I am passionate about education. I believe that critical thinking is important on an academic level, but also in our personal lives; the ability to reason through a problem and understand the flow of an argument will help any student inside or outside the classroom. As a teacher, I aim to build confidence in my students and decrease anxiety about any difficulties that may arise with the subject matter. I do not believe there is any such thing as a bad question, and strive to make sure my students understand the "why" behind a solution so they can apply those principles in the future. I'm experienced in teaching the entire LSAT, and particularly enjoy the logical reasoning and analytic reasoning sections.
Undergraduate Degree: University of Pittsburgh-Pittsburgh Campus - Bachelors, Philosophy
Graduate Degree: Illinois Institute of Technology - Masters, Applied Mathematics
GRE Verbal: 170
Science fiction, piano, museums, politics
What is your teaching philosophy?
There are no bad questions! Asking a question is the best way for me to see how you are thinking about a problem, and helps me understand how to best explain the solution.
What might you do in a typical first session with a student?

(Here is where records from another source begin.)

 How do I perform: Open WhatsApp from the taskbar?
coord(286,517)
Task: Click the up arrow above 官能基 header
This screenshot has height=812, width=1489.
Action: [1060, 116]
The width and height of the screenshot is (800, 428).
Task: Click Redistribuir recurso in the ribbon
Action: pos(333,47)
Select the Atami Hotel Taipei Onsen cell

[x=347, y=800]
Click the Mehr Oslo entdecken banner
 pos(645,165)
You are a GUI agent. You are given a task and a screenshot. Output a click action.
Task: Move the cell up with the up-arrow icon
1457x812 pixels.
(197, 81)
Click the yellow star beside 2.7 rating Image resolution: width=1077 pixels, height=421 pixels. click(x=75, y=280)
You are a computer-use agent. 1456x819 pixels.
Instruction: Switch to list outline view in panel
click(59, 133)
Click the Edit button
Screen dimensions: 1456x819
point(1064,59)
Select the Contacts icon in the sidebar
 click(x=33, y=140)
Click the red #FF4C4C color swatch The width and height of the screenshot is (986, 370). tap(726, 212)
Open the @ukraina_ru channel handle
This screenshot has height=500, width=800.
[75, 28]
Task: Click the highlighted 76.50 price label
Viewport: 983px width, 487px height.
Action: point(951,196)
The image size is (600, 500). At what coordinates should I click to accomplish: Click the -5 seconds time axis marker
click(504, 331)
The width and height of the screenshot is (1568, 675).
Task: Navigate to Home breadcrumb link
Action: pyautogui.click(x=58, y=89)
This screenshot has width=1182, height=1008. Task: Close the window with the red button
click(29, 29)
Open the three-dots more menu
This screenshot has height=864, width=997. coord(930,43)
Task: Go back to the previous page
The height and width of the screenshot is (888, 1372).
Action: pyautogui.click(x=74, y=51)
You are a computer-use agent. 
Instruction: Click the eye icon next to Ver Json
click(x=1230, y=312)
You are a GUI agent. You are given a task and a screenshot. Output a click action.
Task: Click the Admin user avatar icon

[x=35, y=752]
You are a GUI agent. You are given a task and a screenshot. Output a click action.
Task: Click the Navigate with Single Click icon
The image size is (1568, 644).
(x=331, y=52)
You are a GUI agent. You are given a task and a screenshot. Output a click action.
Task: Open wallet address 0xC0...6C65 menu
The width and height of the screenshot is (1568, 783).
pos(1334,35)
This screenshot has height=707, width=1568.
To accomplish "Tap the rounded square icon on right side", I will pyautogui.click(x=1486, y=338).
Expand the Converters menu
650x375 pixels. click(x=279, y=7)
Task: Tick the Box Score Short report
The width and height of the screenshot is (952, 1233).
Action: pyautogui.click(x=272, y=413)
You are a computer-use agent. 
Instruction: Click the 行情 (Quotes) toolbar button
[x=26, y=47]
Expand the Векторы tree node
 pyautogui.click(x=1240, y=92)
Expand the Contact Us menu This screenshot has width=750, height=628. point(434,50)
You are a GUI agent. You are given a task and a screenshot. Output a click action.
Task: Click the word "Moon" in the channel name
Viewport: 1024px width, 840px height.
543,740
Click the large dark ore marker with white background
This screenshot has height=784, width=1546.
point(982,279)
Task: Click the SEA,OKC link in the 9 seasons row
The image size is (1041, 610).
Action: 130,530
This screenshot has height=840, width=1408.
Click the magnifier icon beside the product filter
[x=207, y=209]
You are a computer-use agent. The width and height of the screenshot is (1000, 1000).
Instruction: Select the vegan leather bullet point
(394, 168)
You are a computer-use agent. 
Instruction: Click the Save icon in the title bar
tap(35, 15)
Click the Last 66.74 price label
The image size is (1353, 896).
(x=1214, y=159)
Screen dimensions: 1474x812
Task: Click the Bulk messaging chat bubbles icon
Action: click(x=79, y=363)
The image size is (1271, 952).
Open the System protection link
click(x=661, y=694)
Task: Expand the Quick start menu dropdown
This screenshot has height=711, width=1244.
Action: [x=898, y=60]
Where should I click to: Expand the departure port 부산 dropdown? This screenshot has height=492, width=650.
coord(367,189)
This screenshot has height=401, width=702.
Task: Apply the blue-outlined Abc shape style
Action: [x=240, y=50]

In a first session I like to give my students practice problems to gauge what problem areas may exist; I also want to give my students an opportunity to voice any concerns they have about the material.
How can you help a student become an independent learner?
The best way to learn independently is to find something that interests you personally about the subject matter; in addition, setting a study schedule and making sure you are accountable to your schedule is extremely important.
How would you help a student stay motivated?
The first rule of learning is: don't get caught up in negative thinking. Just because you don't know how to do something now doesn't mean you can't learn it. Breaking a problem down into smaller problems that are easier to digest is a great way to build confidence and make progress in your learning.